All custom code from this work is available from https://github.com/cbmporter/CandidaKOanalysis

Data availability

The data sets generated and analyzed during the current study are either available in this published article, or from the following sources: the full sequence of the plasmids is shown in Text File S1, and we have made the plasmids available via Addgene (Reference numbers 89576, 89577, 89578); the whole genome sequencing data was deposited to the NCBI Short Read Archive under Bioproject PRJNA356375.

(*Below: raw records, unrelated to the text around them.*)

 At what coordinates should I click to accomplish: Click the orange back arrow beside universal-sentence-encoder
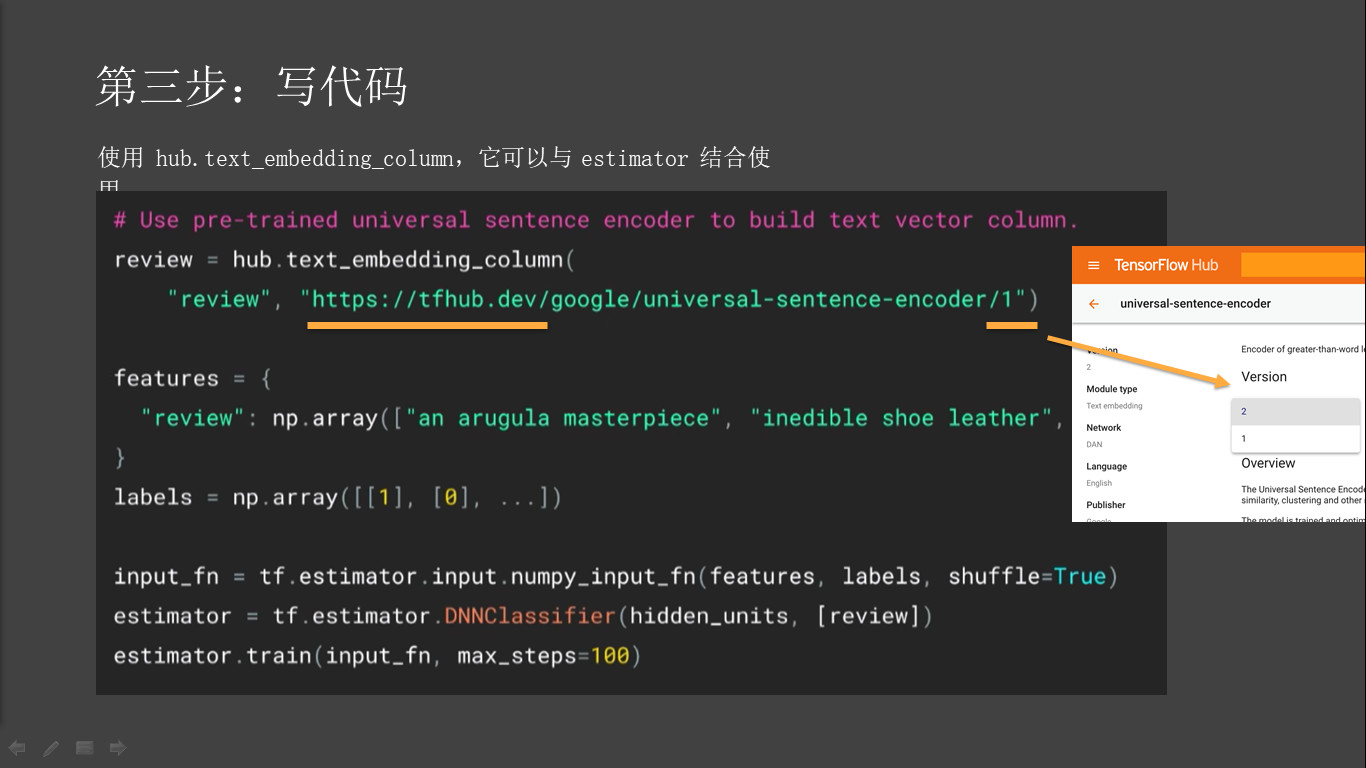click(x=1094, y=304)

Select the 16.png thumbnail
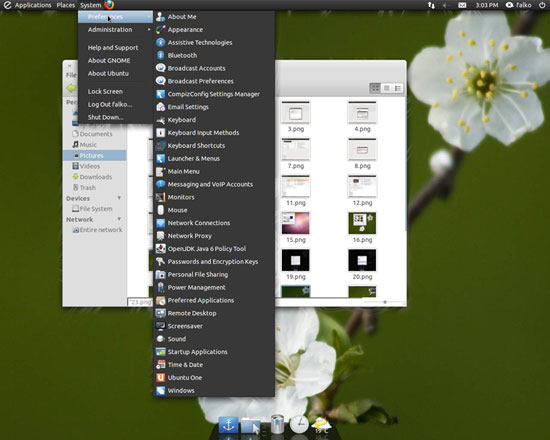362,227
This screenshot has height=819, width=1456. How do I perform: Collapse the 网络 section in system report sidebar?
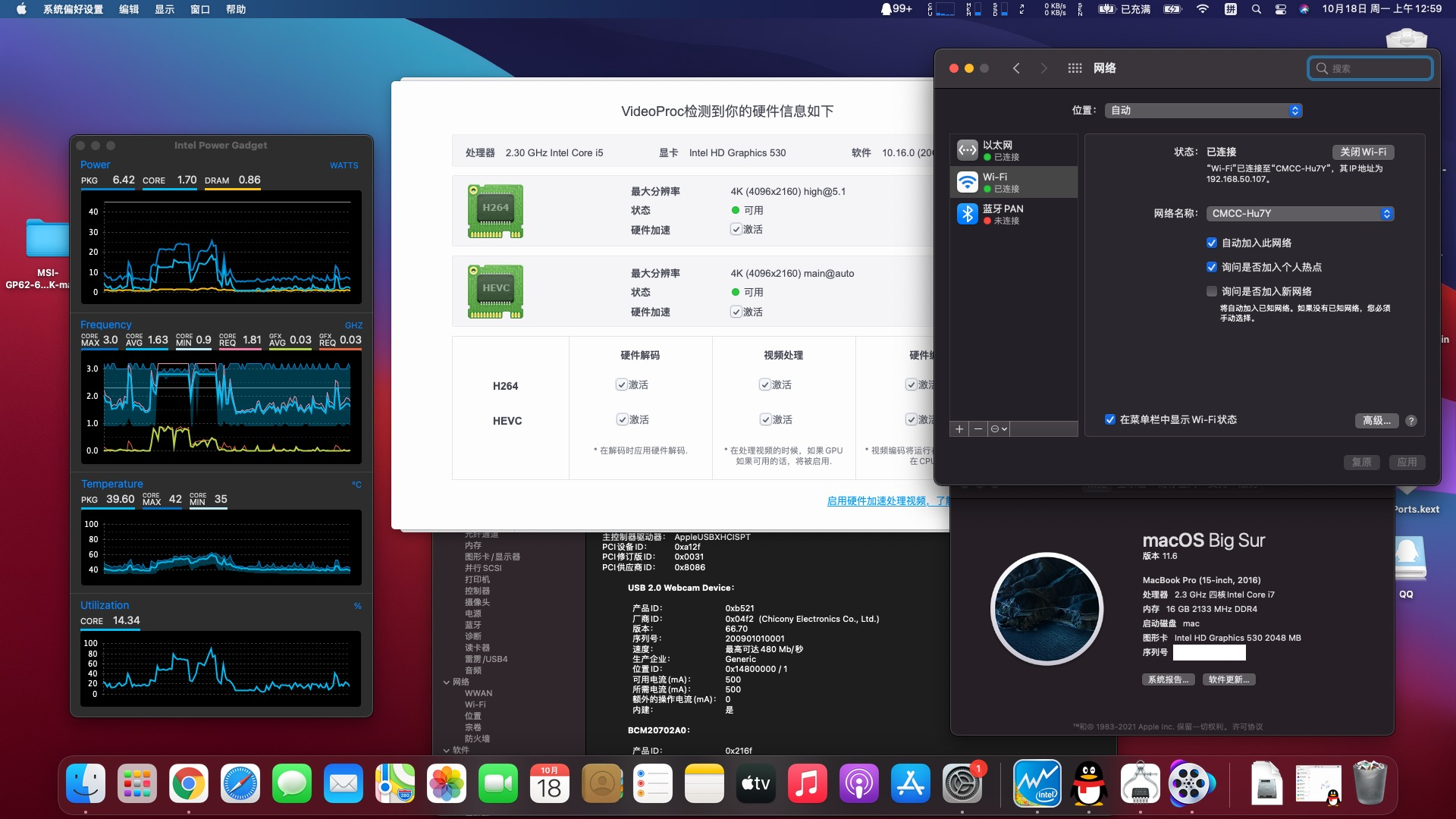click(447, 682)
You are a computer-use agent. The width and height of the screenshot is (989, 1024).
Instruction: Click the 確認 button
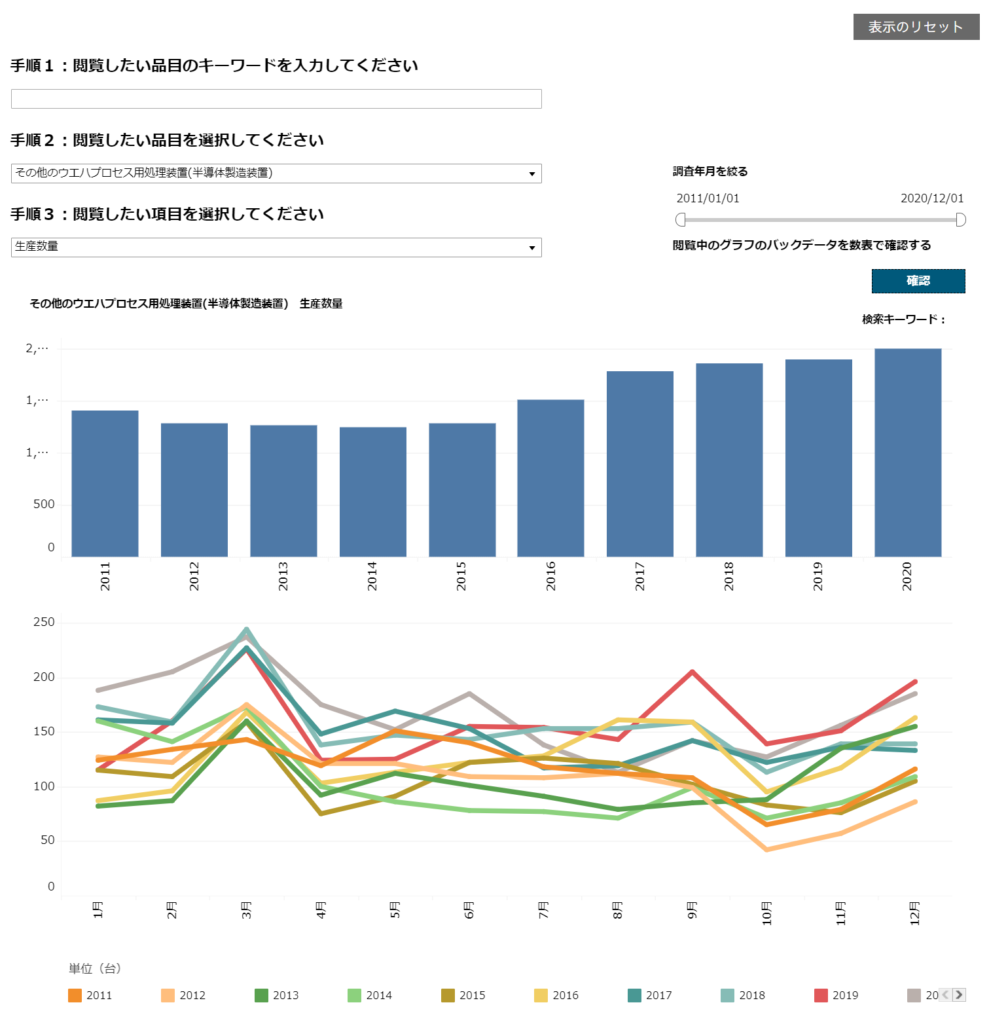tap(918, 281)
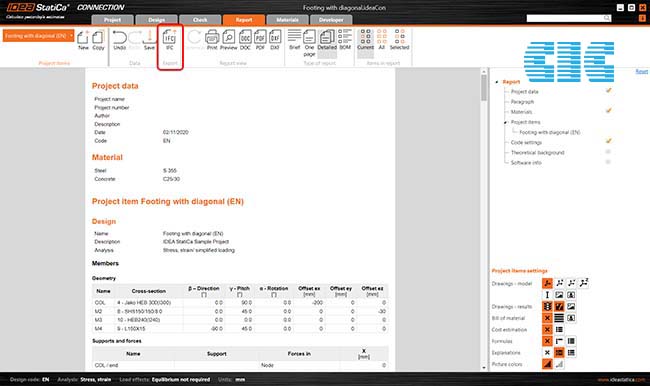Uncheck Project data in report tree
Screen dimensions: 650x386
[x=609, y=90]
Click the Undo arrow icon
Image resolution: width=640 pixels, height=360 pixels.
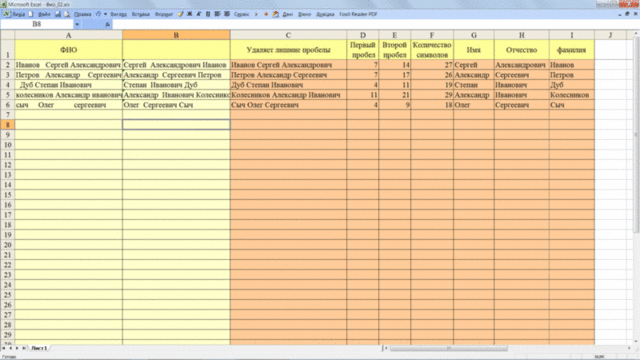(x=98, y=14)
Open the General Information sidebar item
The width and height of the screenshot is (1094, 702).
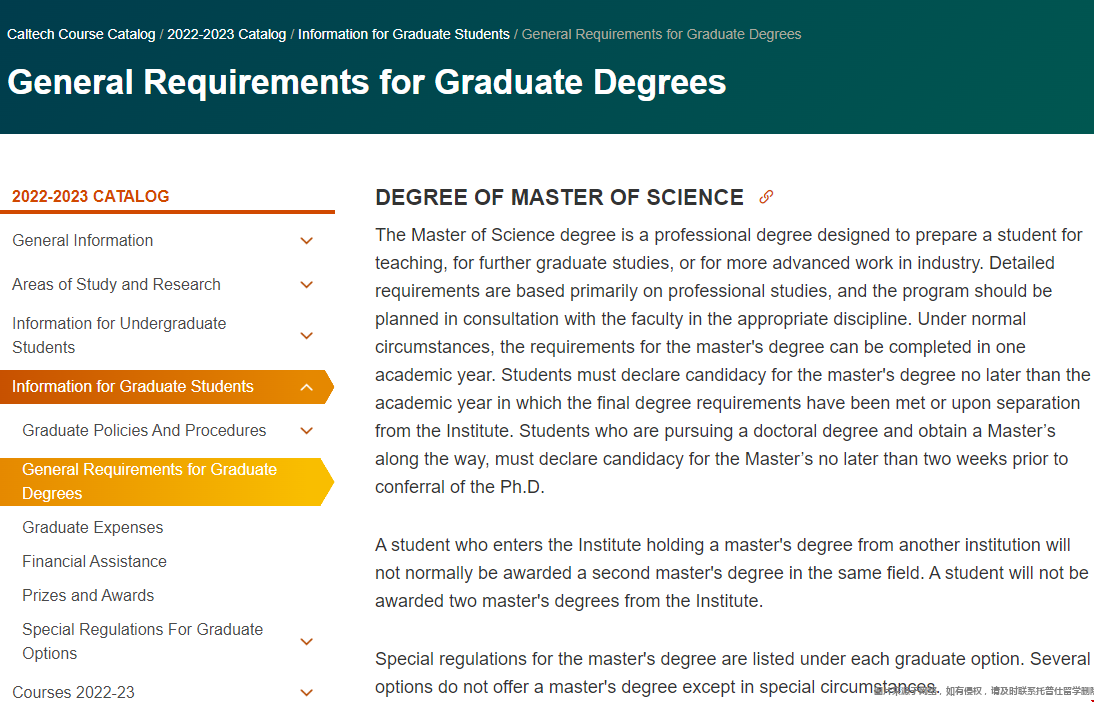click(82, 241)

Mouse model of systemic infection assay

Female BALB/c mice of 8–10 weeks were used. C. albicans yeast cells were grown in YPD at 30°C to log phase, harvested by centrifugation and washed twice with and resuspended in PBS at a concentration of 1×106 cells/ml. Each mouse (n = 8 for each C. albicans strain) was injected via the tail vein with 1×106 cells. 48 h after the injection, two mice from each group were sacrificed and both kidneys were removed, homogenized and spread, after 10-fold serial dilution, onto YPD plates for the enumeration of colony forming units (CFU). The rest of the mice were monitored daily for survival over fourteen days. Sample size determination was based on previous experiments, and from standard practice in the field. The assignment of animals into different infection groups was determine at random, and the study was conducted in a blinded manner, such that the experimenter was not aware of which strains were being infected into each mouse. All procedures of the animal experiment were approved by the Institutional Animal Care and Use Committee (IACUC # 151010).